_文書の抜粋_

心が通いあうにつれてスキンシップも深まっていく。イルゼは身代わりが露見しないように、マリーベルに夜の状況を詳細に報告させて、マリーベルがキスマークをつけられて戻ってくれば、騎士と二人でそれを観察して再現するということまでした。こんな変態カップルに巻き込まれたマリーベルは気の毒としか言いようがない。

 

そうこうするうちに、やがて本当の意味での初夜が完遂され、マリーベルの代役生活は終了。翌日から、イルゼが本来の役割を果たすこととなった。

 

ところがイルゼは、自分にとっての初めての夜に、寝室で王子に睡眠薬を盛って眠らせてしまう。

 

その翌日、イルゼにとって実に都合のいいタイミングで内乱が勃発し、王子は前線に向かうことになる。

 

出陣の直前、イルゼの自室にやってきたアンドレア王子は、前の晩に寝落ちして何もできなかった分の補給を求めようとした。けれどとその部屋にいたのは、イルゼではなくマリーベルだった。

 

そこで王子は、昨夜のイルゼと今のイルゼの身体の特徴(具体的にはキスマークの位置とか)が違っていることに気づき、同じ顔の女性が二人いる可能性に思い至る。もともと、昼間のイルゼは王子に対して冷淡で、鼻持ちならない態度なのに、寝室のイルゼは別人のように暖かい愛情を見せていたこともあり、王子は急いで家臣に調査を命じた。

 

そんな微妙な状況のなかで、マリーベルは王子の子どもを妊娠してしまう。

 

ほぼ同時にイルゼも妊娠。イルゼは王子とは一度も関係していないので、相手が間男騎士であるのは明らかだった。

 

イルゼは妊娠を理由に離宮へと引きこもり、間男騎士と共に、子どもの入れ替え作戦を計画。自分たちの子どもは、マリーベルと騎士の子どもということにして、マリーベルに育てさせた上で、証拠隠滅のために頃合いをみてマリーベルを殺害しようと決めた。

 

危険を感じたマリーベルは、隙を見て逃走し、両親と弟の住む村へと向かう。

 

イルゼが身代わりを使ったという証拠を手に入れた王子が離宮にやってきた時には、マリーベルは既に消えたあとだった。

 

王子はイルゼを軟禁の上、詳しい事情を知る間男騎士を引きずって、マリーベルの捜索に向かう。いろいろあったもののマリーベルは無事発見され、マリーベルに冷たかった両親はきっちり「ざまぁ」されることとなる。

 

イルゼと間男騎士については、作者様の情状酌量が発動したのか、「ざまぁ」発動前に逃亡してしまう。二人のその後については語られないけれども、自己中で酷薄な身重の元王女と、イルゼへの忠誠心以外に何一つ取り柄のない間男騎士の二人が、庶民になって普通に幸せになるとも思えないから、生まれる子どもが気の毒でならない。

_収集資料_
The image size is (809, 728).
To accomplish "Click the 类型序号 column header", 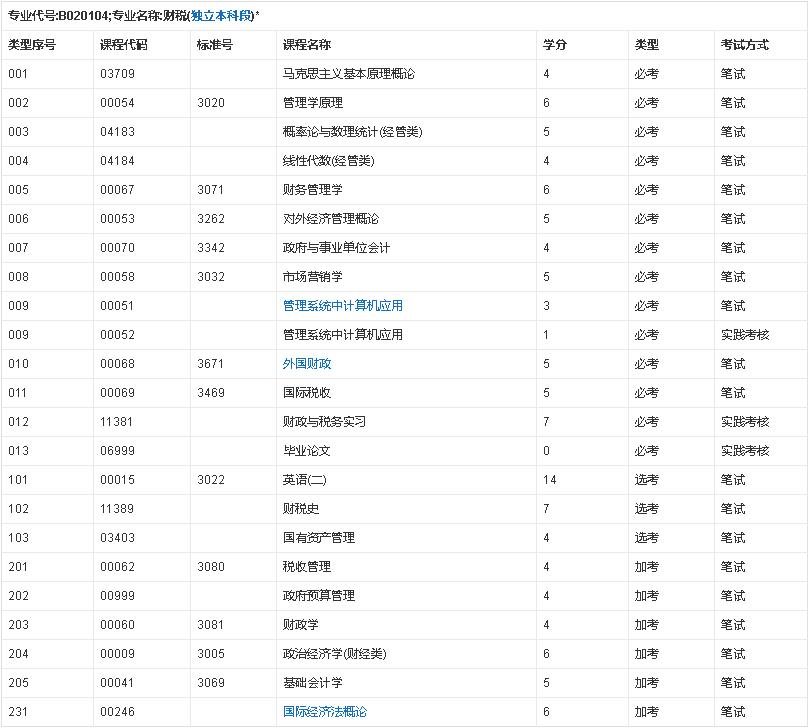I will [x=32, y=45].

_設問_
文書の抜粋で、危険を感じて逃走したマリーベルが向かった先を答えよ。

_解答_
両親と弟の住む村